--- To do ---
A - Decide whether each statement agrees with the Metal Slug excerpt below. Answer yes or no for each, quoting the words of the excerpt that decide it.
(i) Metal Slug X solved the slowdown in Metal Slug 2 through optimization.
(ii) Metal Slug 3 kept a single path through each of its stages.
(iii) The final mission of Metal Slug 3 includes checkpoints.
B - Using the Metal Slug excerpt below, answer each question briefly.
(i) Which two weapons joined the original roster in Metal Slug X?
(ii) In what year was Metal Slug 3 released?
(iii) How long is the final mission of Metal Slug 3 said to be?

--- Document excerpt ---
· · ·

Metal Slug X: The Perfected Entry
Metal Slug X began as Metal Slug 2 — it is, technically, a revised version of that game — but the revision so comprehensively addressed every problem with the original release that it became a separate game in all the ways that matter.
Metal Slug 2 had a slowdown problem. The Neo Geo hardware struggled with the game’s most enemy-dense screens, dropping frames in ways that affected playability. Metal Slug X fixed this through optimization, then went further: new weapons, new enemies, redistributed item placement, rebalanced level design. The result is the most precise expression of the classic Metal Slug formula — the missions where Metal Slug 2 underperformed are now the missions where Metal Slug X excels.
The Big Flamingo and the Hammer Rocket joined the original weapon roster. The prisoner distribution was restructured so that the most useful weapons appeared when they were most needed. Metal Slug X is the Metal Slug 2 that Metal Slug 2 was trying to be.
Metal Slug 3: The Ambitious Peak
Metal Slug 3 (2000) is the most ambitious game in the series and a serious argument for the greatest arcade game ever made. The mission design expanded from Metal Slug’s standard six stages into branching routes — multiple paths through each mission with different enemies, vehicles, and environments depending on the direction the player chose.
The final mission is legendary among arcade players: a thirty-minute gauntlet that goes from Antarctic base infiltration to an alien mothership assault to a face-off against the game’s true final boss, all without a checkpoint. Players who reached the final boss on one credit had already survived more of the game than most people ever see.

· · ·

--- Collected data ---
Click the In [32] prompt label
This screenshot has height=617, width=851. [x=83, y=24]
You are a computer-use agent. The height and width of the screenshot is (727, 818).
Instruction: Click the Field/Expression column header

· · ·

--- Your written answers ---
A -
(i) Yes: "Metal Slug X fixed this through optimization"
(ii) No: "The mission design expanded from Metal Slug’s standard six stages into branching routes"
(iii) No: "all without a checkpoint"

B -
(i) The Big Flamingo and the Hammer Rocket
(ii) 2000
(iii) Thirty minutes